§ **EXERCISE DETAILS**
Give the rows, from the start through the line containing "click(14, 142)" inclusive, as a Markdown table with the columns Number and Text, one line per table row and blank lines omitted.

:::::

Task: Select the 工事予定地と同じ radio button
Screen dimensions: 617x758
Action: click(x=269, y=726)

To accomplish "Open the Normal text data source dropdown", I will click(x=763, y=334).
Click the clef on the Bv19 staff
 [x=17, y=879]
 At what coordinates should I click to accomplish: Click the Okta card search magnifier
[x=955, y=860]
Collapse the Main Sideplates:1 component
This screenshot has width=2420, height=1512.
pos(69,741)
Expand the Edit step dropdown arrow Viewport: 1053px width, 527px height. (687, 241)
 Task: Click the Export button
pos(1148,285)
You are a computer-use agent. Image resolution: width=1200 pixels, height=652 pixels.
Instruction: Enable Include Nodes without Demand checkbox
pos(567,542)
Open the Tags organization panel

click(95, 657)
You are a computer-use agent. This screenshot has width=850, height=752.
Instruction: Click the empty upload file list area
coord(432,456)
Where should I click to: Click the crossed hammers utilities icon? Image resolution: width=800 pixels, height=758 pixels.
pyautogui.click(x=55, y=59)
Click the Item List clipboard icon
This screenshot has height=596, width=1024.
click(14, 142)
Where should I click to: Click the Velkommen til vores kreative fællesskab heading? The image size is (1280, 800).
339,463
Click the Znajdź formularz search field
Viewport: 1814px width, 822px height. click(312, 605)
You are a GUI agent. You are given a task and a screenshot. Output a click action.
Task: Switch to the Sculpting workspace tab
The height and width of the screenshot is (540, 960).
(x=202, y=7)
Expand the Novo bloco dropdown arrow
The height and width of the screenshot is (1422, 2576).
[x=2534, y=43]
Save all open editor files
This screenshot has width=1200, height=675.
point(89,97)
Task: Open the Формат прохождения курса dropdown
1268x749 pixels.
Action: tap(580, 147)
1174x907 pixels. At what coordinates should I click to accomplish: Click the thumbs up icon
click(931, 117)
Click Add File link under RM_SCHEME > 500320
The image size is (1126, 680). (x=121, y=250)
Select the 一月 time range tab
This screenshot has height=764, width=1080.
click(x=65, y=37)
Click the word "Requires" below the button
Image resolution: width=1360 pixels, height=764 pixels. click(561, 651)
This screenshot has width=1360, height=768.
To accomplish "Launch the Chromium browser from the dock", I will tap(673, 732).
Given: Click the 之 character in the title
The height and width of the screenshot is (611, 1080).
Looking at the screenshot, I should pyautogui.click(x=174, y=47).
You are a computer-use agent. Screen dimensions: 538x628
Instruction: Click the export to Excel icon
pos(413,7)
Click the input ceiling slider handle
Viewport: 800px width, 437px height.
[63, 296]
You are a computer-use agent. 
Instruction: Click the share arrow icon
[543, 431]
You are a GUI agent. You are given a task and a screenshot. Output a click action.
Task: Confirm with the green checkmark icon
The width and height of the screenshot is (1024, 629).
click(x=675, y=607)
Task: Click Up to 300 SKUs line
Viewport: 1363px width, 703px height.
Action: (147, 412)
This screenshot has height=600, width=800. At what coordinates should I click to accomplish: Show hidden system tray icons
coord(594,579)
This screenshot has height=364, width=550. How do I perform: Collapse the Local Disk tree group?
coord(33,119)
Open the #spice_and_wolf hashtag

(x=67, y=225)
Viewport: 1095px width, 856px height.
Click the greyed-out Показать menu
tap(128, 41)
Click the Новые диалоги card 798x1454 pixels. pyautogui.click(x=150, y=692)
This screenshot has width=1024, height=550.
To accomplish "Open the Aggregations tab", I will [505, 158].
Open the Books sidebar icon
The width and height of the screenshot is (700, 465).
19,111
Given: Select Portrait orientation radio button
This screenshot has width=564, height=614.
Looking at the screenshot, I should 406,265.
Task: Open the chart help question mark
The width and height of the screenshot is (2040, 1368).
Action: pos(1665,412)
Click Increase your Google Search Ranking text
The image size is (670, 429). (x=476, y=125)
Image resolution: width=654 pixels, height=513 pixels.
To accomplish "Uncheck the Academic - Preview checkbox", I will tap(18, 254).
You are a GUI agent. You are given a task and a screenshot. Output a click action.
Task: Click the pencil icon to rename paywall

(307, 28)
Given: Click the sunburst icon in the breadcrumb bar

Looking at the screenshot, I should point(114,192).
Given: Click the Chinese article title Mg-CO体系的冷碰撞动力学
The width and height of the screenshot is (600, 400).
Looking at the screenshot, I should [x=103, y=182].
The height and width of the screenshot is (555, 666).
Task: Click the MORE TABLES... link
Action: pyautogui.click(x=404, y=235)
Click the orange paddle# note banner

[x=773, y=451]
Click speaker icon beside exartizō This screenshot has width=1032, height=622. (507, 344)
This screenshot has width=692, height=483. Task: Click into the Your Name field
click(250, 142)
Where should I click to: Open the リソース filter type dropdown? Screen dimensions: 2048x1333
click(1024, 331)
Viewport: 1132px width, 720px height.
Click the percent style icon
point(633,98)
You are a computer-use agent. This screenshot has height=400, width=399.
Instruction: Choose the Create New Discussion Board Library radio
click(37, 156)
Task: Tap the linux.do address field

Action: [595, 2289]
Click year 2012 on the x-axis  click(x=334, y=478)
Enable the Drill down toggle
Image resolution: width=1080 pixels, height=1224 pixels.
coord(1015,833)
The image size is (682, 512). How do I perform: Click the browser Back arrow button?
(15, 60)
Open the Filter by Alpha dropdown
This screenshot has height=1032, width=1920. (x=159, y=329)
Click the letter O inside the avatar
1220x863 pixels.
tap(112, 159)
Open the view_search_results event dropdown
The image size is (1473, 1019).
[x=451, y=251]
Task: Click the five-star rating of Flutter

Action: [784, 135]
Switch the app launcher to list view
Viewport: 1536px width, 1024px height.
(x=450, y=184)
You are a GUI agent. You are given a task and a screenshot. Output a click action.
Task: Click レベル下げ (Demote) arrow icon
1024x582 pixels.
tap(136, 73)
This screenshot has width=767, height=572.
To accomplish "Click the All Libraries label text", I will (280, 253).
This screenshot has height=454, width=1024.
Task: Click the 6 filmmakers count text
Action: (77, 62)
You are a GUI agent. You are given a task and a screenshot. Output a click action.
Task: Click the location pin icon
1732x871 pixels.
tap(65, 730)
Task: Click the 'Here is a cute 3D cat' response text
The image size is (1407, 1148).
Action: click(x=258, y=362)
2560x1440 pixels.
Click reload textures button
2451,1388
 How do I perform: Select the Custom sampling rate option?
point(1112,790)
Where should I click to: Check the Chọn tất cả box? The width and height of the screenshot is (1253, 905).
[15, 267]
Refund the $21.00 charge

:::::

§ **SOLUTION**
| Number | Text |
|---|---|
| 1 | Task: Select the 工事予定地と同じ radio button |
| 2 | Screen dimensions: 617x758 |
| 3 | Action: click(x=269, y=726) |
| 4 | To accomplish "Open the Normal text data source dropdown", I will click(x=763, y=334). |
| 5 | Click the clef on the Bv19 staff |
| 6 |  [x=17, y=879] |
| 7 |  At what coordinates should I click to accomplish: Click the Okta card search magnifier |
| 8 | [x=955, y=860] |
| 9 | Collapse the Main Sideplates:1 component |
| 10 | This screenshot has width=2420, height=1512. |
| 11 | pos(69,741) |
| 12 | Expand the Edit step dropdown arrow Viewport: 1053px width, 527px height. (687, 241) |
| 13 |  Task: Click the Export button |
| 14 | pos(1148,285) |
| 15 | You are a computer-use agent. Image resolution: width=1200 pixels, height=652 pixels. |
| 16 | Instruction: Enable Include Nodes without Demand checkbox |
| 17 | pos(567,542) |
| 18 | Open the Tags organization panel |
| 19 | click(95, 657) |
| 20 | You are a computer-use agent. This screenshot has width=850, height=752. |
| 21 | Instruction: Click the empty upload file list area |
| 22 | coord(432,456) |
| 23 | Where should I click to: Click the crossed hammers utilities icon? Image resolution: width=800 pixels, height=758 pixels. |
| 24 | pyautogui.click(x=55, y=59) |
| 25 | Click the Item List clipboard icon |
| 26 | This screenshot has height=596, width=1024. |
| 27 | click(14, 142) |